# Is this a guy thing?



## Love Song (Jan 16, 2012)

I've been with my partner for 8 years now and I'm not happy. 

We don't communicate well which is a huge problem. Sometimes there's lack of communication on his end and other times he's just really bad at communicating what he really means. I've discovered this to be the case sometimes after a huge argument when I say something and he says "but that's what I mean" when that wasn't what he had been actually saying that whole time. So sometimes were on the same page but the way he explains it sometimes makes it sound like he's against me and what I am saying. It's hard to deal with because I usually end up getting really worked up over something I didn't need to and it's a huge waste of time.

When it comes to my marriage a lot of my needs aren't being met emotionally or sexually. Honestly I could write a list but I wont. I think all of our problems are workable. What bothers me is that he doesn't work on any of our problems with me. He and I are opposites in personality so whereas he could see a problem and ignore it I see one and fixate on it until it's worked through. 

I feel like the weight of the marriage is almost completely on my shoulders and he wants the benefits of being married without any of the work. When we talk about what we want for ourselves we seem to be on the same track. But when it comes to working on being happy and taking care of each others needs he seems to shut down. 

The thing is, I love him very much. I want to be with him for the rest of my life which is why I married him and I get that were young (he's 25) but I don't know how much more of this I can take. I cant function like this. Is this normal? Is this a guy thing? :scratchhead: Should I stick around and wait til it gets better?


----------



## Itsacommitment (Jan 30, 2012)

You're talking about problems but havent actually listed any specific ones. Communication is a constant battle between any two people. Its not a guy thing, its not even a couple thing, its a people thing. Everyone has their own unique way of communicating. Some people are more articulate than others. Thats just something you have to learn and you will have to learn just the same with any one you are with. 

What are these other problems? You're sexually not satisfied? Why? Does he have sex with you? If the desire is all still there, but its just not very good, then see a counselor that work with sex lives. Sex is kind of like communication, some times it takes work because everyone is different. 

If you arent sexually satisfied because you arent attracted to him or something like that, well then you have problem. Try to be romantic and see if the spark comes back.

DATASET SECTION ->
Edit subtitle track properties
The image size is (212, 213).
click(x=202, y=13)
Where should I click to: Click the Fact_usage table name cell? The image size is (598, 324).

TASK REQUIREMENTS ->
1 > In the forum thread about an unhappy marriage, how old does the first poster say the partner is?
2 > Write what comes next in the forum thread about an unhappy marriage, picking up after its last sentence.

OUTPUTS BY TASK ->
1 > 25

2 >
How are you not emotionally satisfied?

You say that you could write a list, so write one. You arent going to get very good advice if we dont know what these problems you speak of are. Right now, based on what you've said, it sounds more like you are unhappy because of you and it has very little to do with him. Which is okay, it just means that you need to figure out how to be happy, without relying on someone else to make you happy.


----------



## Love Song (Jan 16, 2012)

My biggest problem is that he doesn't cooperate with me to solve our issues. We aren't a team because he doesn't work with me. So if I do have a problem the first thing I do is go to him and tell him x y & z is bothering me. Then I ask him what are we going to do about it? He never has any suggestions so i suggest something. Sometimes he'll agree to try what I suggest other times he doesn't. The times he has agreed he doesn't go through with it anyway. My problem is that we dont work anything out. Im here 8 years with him now and we still cant work out our problems. I thought by now we would be more comfortable together. 

Im asking if it's a guy thing to do that. You always here about guys "not wanting to change" and im not trying to change him but im trying to change us so we function better together. But he wont work with me. 

But to answer your question yes i'm very attracted to him that's not the issue. And yes we have sex. I'm just not satisfied sexually. That also takes teamwork, i believe, and we have the same issues there. He wont work with me. 

He is a nice guy, he really is. With the right intentions also but he doesn't act on it.


----------



## Hicks (Jan 14, 2011)

He's not sexually satisfying you and he's not emotionally satisfying you, and yet, you love him. That makes no sense.


----------



## deejov (Sep 24, 2011)

Try reading the 5 Love Languages, His Needs Her Needs together and doing the questionaires about each other's needs. 

That can be helpful in showing him that you are not trying to change him, but asking each other to modify your behaviors so that there is a balance in the relationship and you are both happy. 

It can be really useful to fill out that questionaire and read each other's responses.


----------



## COguy (Dec 1, 2011)

I'll be honest, yes I think this is a guy thing. We tend to live happy lives with the status quo. For many years I was content with my marriage and situation even though my wife was miserable. It bothers me that many times it takes something drastic to happen for us to "snap out of it", but I suppose that's the way life works.

I ask myself now what it would have taken, outside of my wife getting involved with someone else, to snap me out of it. And honestly, I think one of the few things that would have hit me, is if she said she told me she was leaving unless I did X,Y, and Z. I really didn't get how unhappy she was until I heard her say some of the things she did in counseling, and this was only because she was seeing someone else. If she would have been serious about leaving, I think I would have come around (maybe not right away, but certainly as she left).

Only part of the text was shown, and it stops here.